Viktor Orbán’s government faces sanction over rollback of democratic values and allegations of fraud

The European Commission has launched the bloc’s new rule-of-law disciplinary procedure for the first time against Hungary, two days after nationalist prime minister, Viktor Orbán, won a fourth landslide victory in parliamentary elections.

Ursula von der Leyen, the commission president, told the European parliament on Tuesday that Budapest had been informed of the decision and “we will now send the letter of formal notification to start the conditionality mechanism”.

The untested mechanism, designed to prevent EU funds from being misused by countries backsliding on the rule of law, was agreed by all 27 EU leaders in late 2020 and could ultimately deprive Budapest of more than €40bn of EU payments.

“It’s happening. Finally!” tweeted the German Green MEP Daniel Freund, a vocal critic of Orbán and of the commission’s reluctance to act on his democratic backsliding. Von der Leyen in particular had been accused of dragging her feet on the issue.

The move followed shock in Brussels after Orbán hit out at “opponents” – including “Brussels bureaucrats” but also Ukraine’s president, Volodymyr Zelenskiy – in his victory speech, hours after horrific images emerged of atrocities in Bucha, near Kyiv.

Few in the EU offered their congratulations after the Hungarian prime minister’s win, which followed years of criticism he was undercutting liberal democratic rights and values, and accusations that he was using funds from the bloc to enrich his associates.

The Russian leader, Vladimir Putin, however, offered his congratulations to Orbán, a long-term Kremlin ally, on Monday, saying the “further development of a bilateral partnership fully accords to the interests of the peoples of Russia and Hungary”.

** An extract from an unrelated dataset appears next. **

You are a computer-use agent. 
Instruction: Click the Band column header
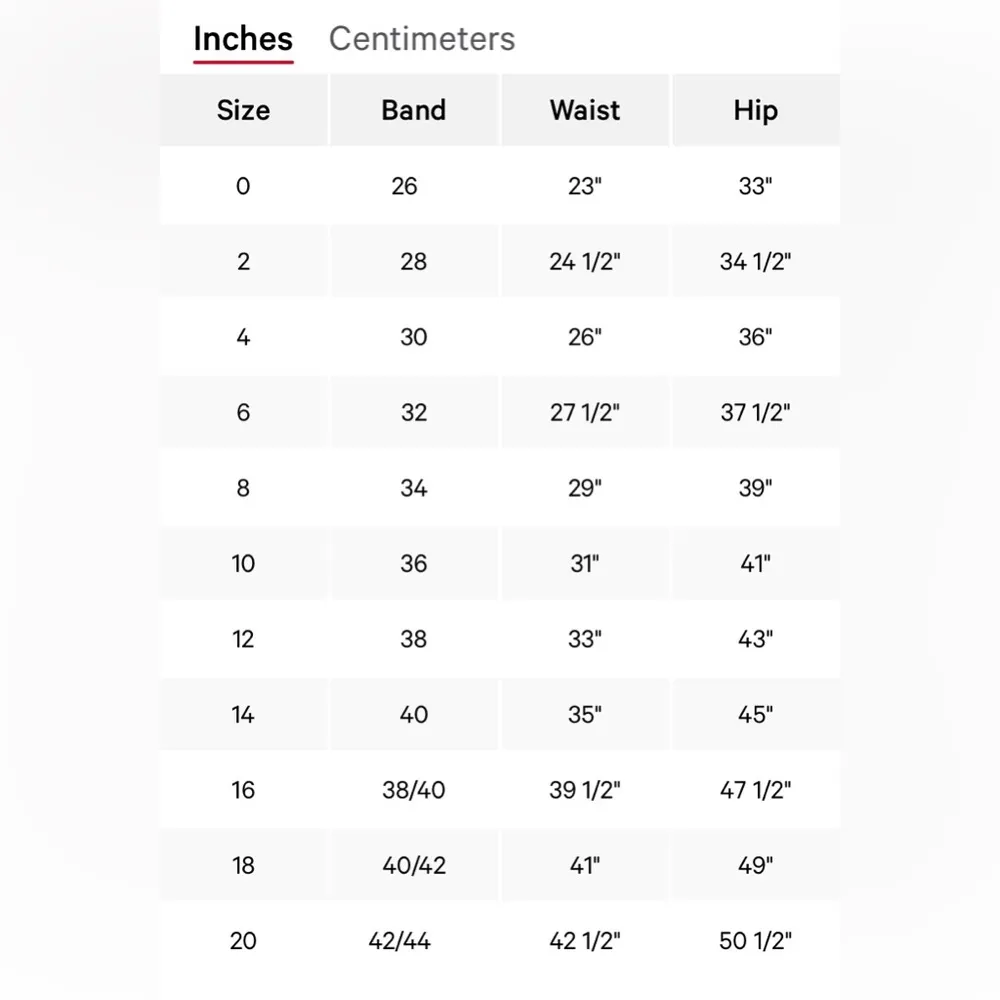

Prominent anti-EU politicians including Britain’s Nigel Farage, France’s Marine Le Pen and Italy’s Matteo Salvini were also quick to congratulate Orbán. “When the people vote, the people win,” tweeted Le Pen.

Even if it takes time to finalise internal work on the sanction, critics of the Orbán regime have said the commission’s decision alone could have a rapid impact, making it harder for Budapest to borrow money, for example.

Orbán, in power since 2010, has tightened the noose around academics, NGOs and the media, as well as restricting the freedoms of migrants and gay people. There have also been multiple allegations of EU funds being diverted to Orbán’s friends and family.

The European court of justice last month dismissed complaints about the mechanism from Hungary and Poland, whose ruling Law and Justice party is in a long-running battle with Brussels over judicial independence, increasing pressure on the commission to act.

In a milestone in the battle for the rule of law in the EU, the bloc’s highest court rejected the countries’ cases “in their entirety”, confirming that EU member states can be deprived of EU funds when they fail to meet democratic standards.

The EU’s values, such as the rule of law, “define the very identity of the European Union as a legal order”, the court said. “Compliance with those values cannot be reduced to an obligation which a candidate state must meet in order to accede to the European Union and which it may disregard after accession.”

The law is intended to protect from fraud against the EU budget, rather than all rule-of-law violations. It won strong backing from governments in western Europe that are net payers into the EU budget.

But it was criticised by Hungary and Poland, both net recipients of EU funds, who have received billions of euros since joining the bloc in 2004 to improve public infrastructure, fund universities and support farmers.